**Parts of the exercise**.
1: In the passage on permafrost microbial communities, which process rates are named as predictable from the abundance of particular taxa and functional genes?
2: Using the passage on permafrost microbial communities, explain why permafrost environments are difficult to generalize in current models.
3: Continue the passage on permafrost microbial communities from where it stops.

(Passage)

While resolving drivers of community composition in permafrost environments will improve fundamental understanding of the microbiology of these extreme ecosystems, there is also practical importance in resolving how pre-thaw conditions may be used as predictors of system level response to thaw. Earth system models that integrate aspects of microbial community composition and function are gaining support to improve understanding of terrestrial carbon cycling and predictions about the fate of soil carbon in response to environmental change 21,22. However, permafrost environments bring a high level of complexity that is difficult to generalize in current models, because soil type, soil conditions, and carbon composition may all have important impacts on post thaw dynamics and carbon transformation 23-26. Additionally, the composition of pre-thaw communities may be a strong determinant of post-thaw processes, as permafrost microbial communities are expected to respond rapidly to thaw 27,28, and the abundance of particular taxa and functional genes can be important predictors of process rates, such as methanogenesis 26,29,30 and iron reduction 31. These findings underscore the importance of integrating knowledge of the physical environment, the chemical nature of the organic matter pool, and the structure and function of permafrost microbial communities to accurately predict rates of carbon metabolism in these systems. Spatially explicit studies capturing measures of soil heterogeneity are, therefore, necessary to inform models aimed at predicting microbial community responses to permafrost thaw and carbon fate in these environments.

(End Passage)
(The data)

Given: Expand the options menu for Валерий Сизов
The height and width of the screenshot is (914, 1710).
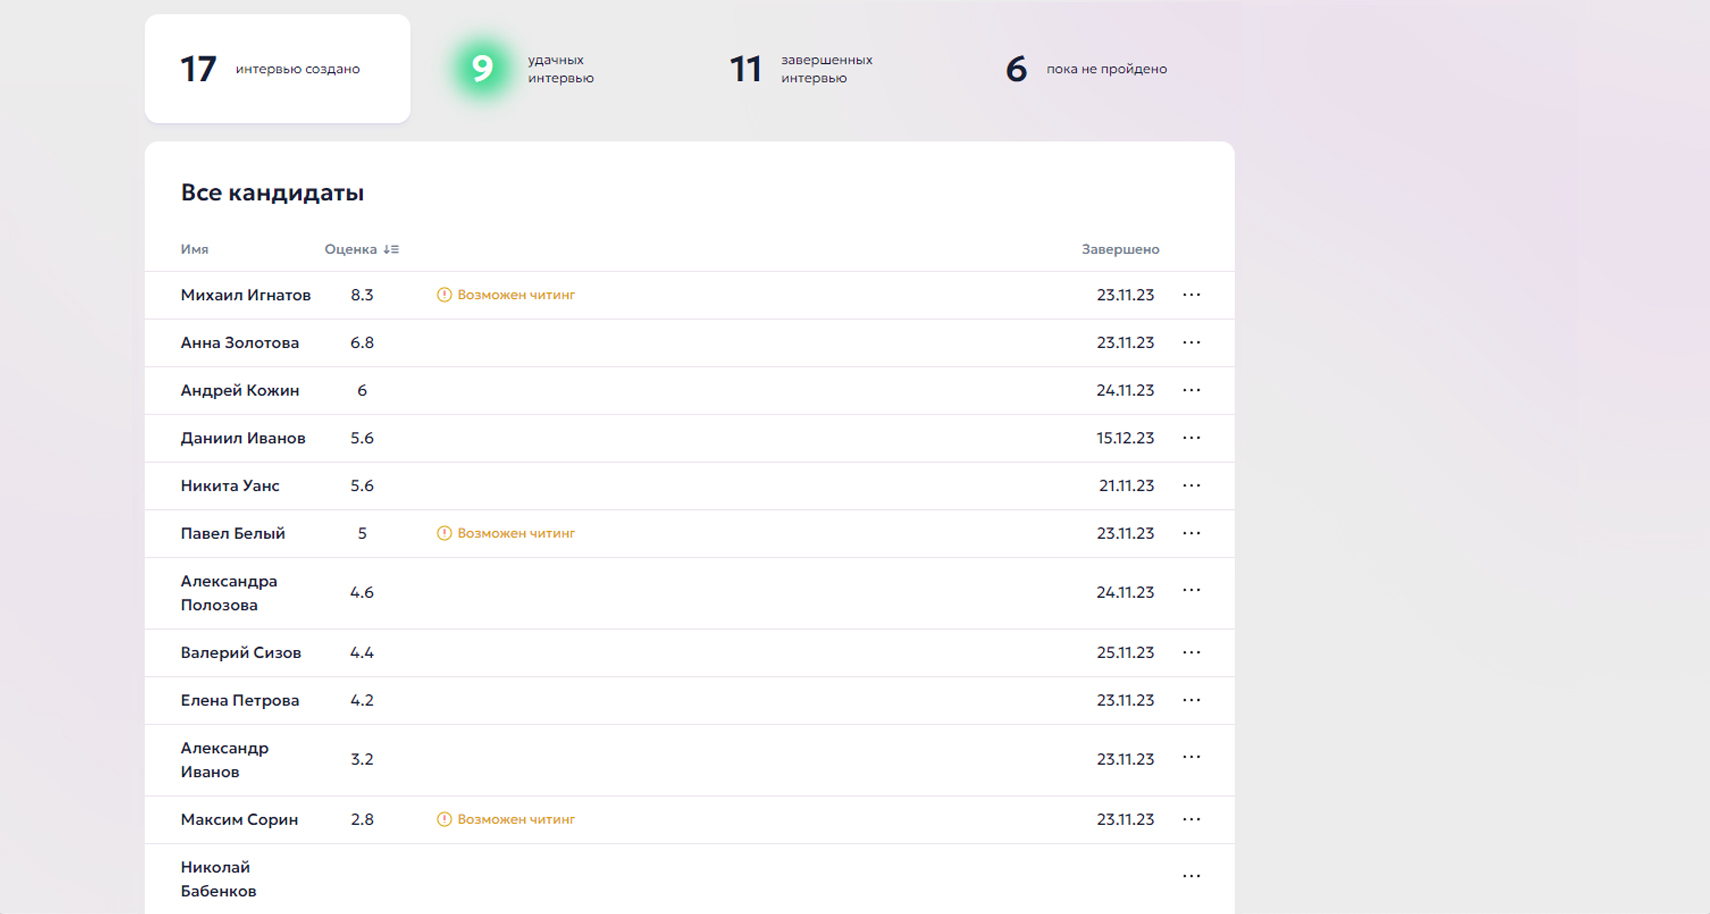Looking at the screenshot, I should pyautogui.click(x=1191, y=653).

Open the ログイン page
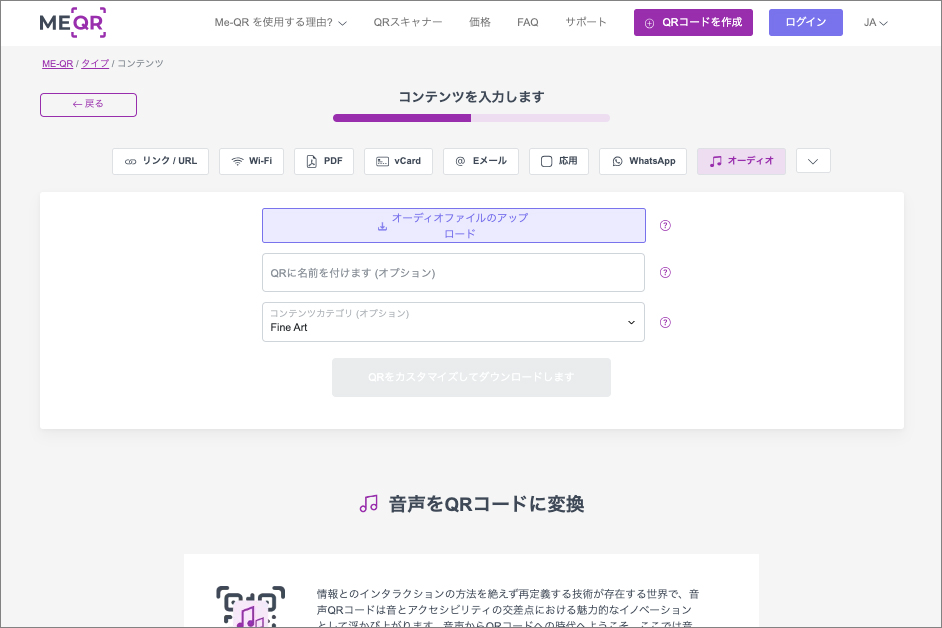pos(805,22)
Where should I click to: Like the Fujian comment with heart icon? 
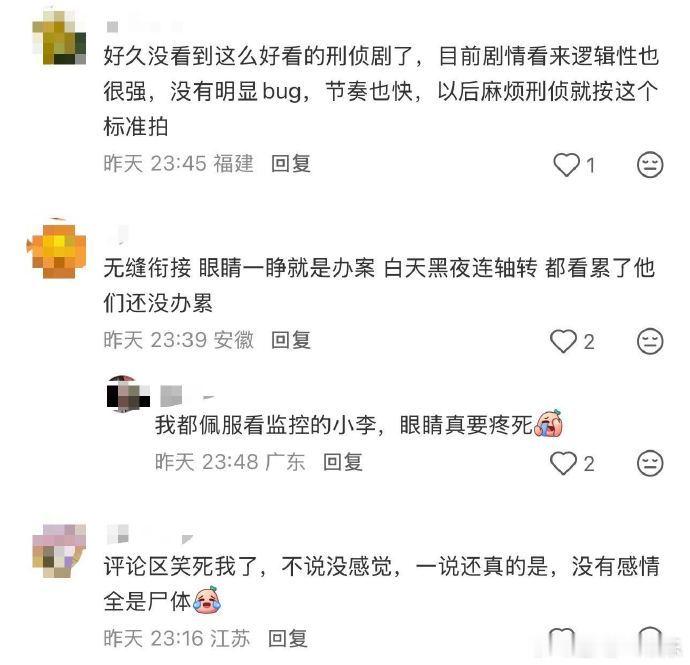tap(566, 165)
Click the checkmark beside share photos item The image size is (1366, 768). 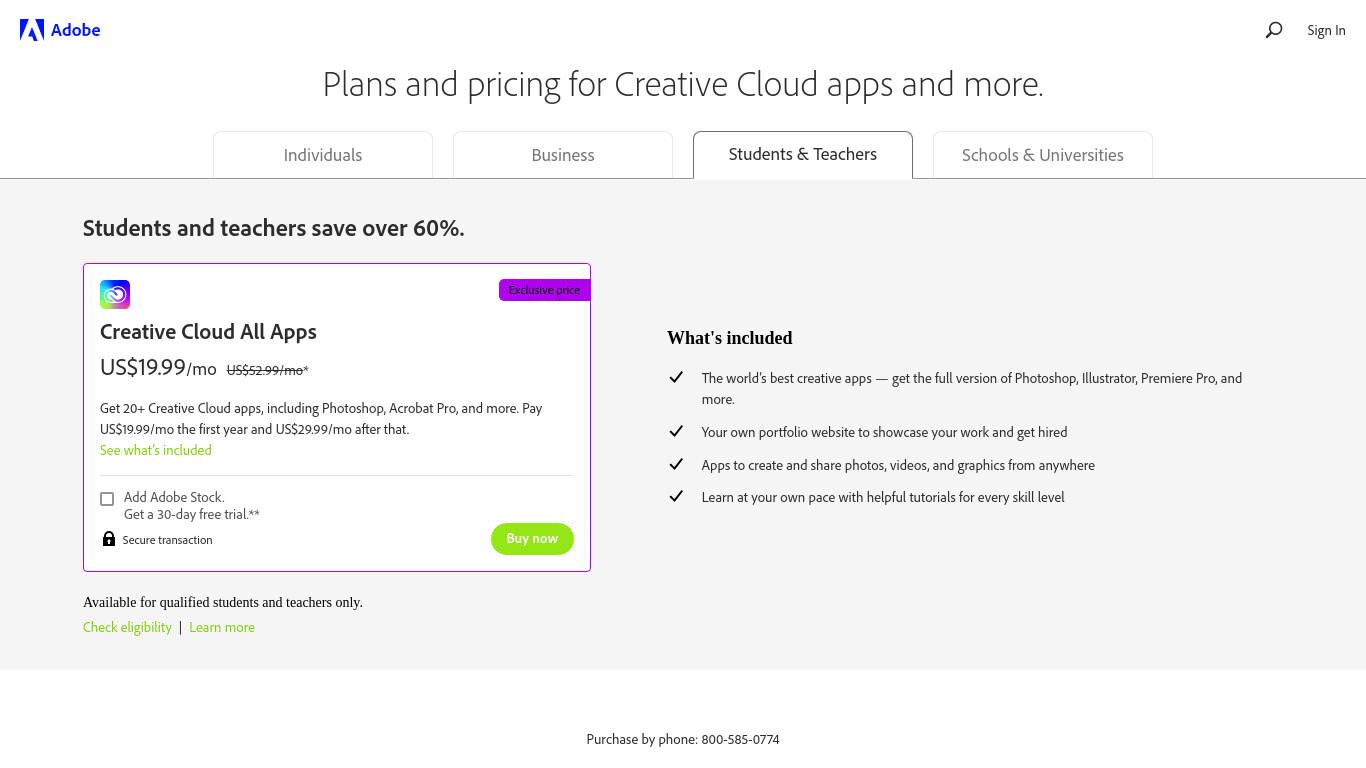click(x=676, y=464)
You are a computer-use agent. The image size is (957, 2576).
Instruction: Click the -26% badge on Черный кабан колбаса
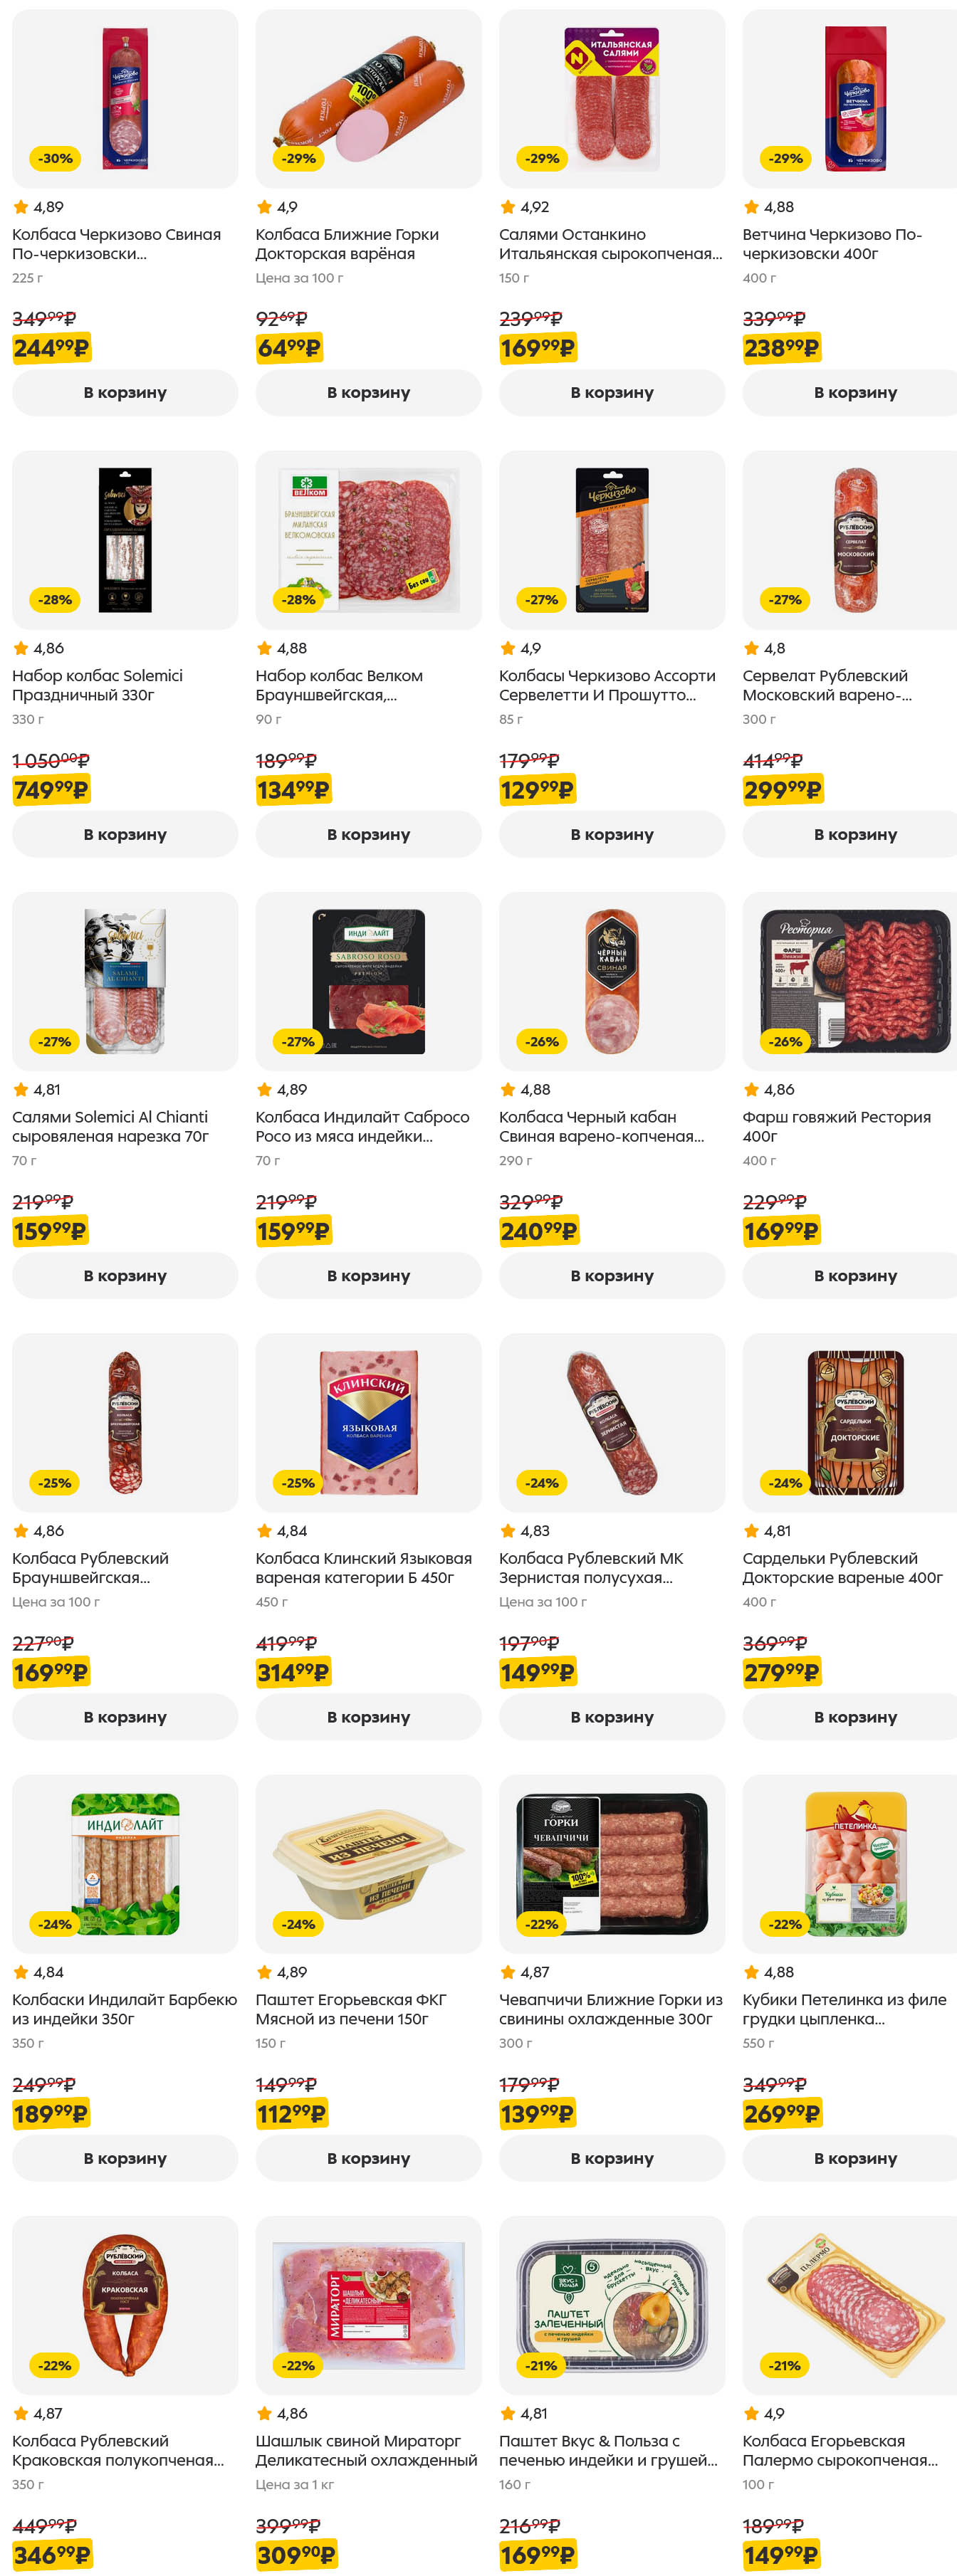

(End The data)

**Responses to the exercise**.
1: Methanogenesis and iron reduction.

2: Permafrost environments are highly complex. Soil type, soil conditions and carbon composition may each have important impacts on post-thaw dynamics and carbon transformation, which makes them hard to generalize in current models.

3:
The purpose of this work was to resolve the factors and processes that govern microbial community structure in permafrost-affected soils. We hypothesize that the factors and processes shaping permafrost microbial communities differ from those shaping non-permafrost soil communities, and reflect the unique constraints of the permafrost environment. We characterized patterns of microbial community composition along landscape gradients in the boreal forest ecosystem of the Caribou Poker Creek Research Watershed (CPCRW) near Fairbanks, AK. We examined the influence of dispersal and selection on patterns of community composition and evaluated the importance of permafrost physicochemical conditions, including soil organic matter composition and thermodynamic properties, as deterministic factors. As the first landscape-scale survey linking permafrost community composition to environmental variability, this work provides mechanistic understanding of the controls on permafrost communities. This understanding can, in turn, inform models aimed at predicting permafrost microbial community characteristics and responses to thaw.
Materials and Methods
Sample collection and processing
Samples were collected along a hydrologic gradient in the Caribou Poker Creek Research Watershed (CPCRW). CPCRW is a long-term ecological research (LTER) site and is representative of the discontinuous permafrost regions of interior Alaska (http://www.lter.uaf.edu/research/study-sites-cpcrw). The sampling site was located on a gentle southeast-facing slope. To efficiently capture spatial variation at the landscape scale, we used a cyclic sampling design, as opposed to regular grid spacing 32. A 3/5 cyclic sampling design with 4 m grid cells was employed along four replicate transects for 104 m: starting at the lowest elevation, transects were sampled at 0, 4, 12, 20, 24, 32, 40, 44, 52, 60, 64, 72, 80, 84, 92, 100, and 104 m. Four replicate transects ran parallel to each other based on a 2/3 cyclic sampling design with 10 m grid cells for 40 m (Figure 1).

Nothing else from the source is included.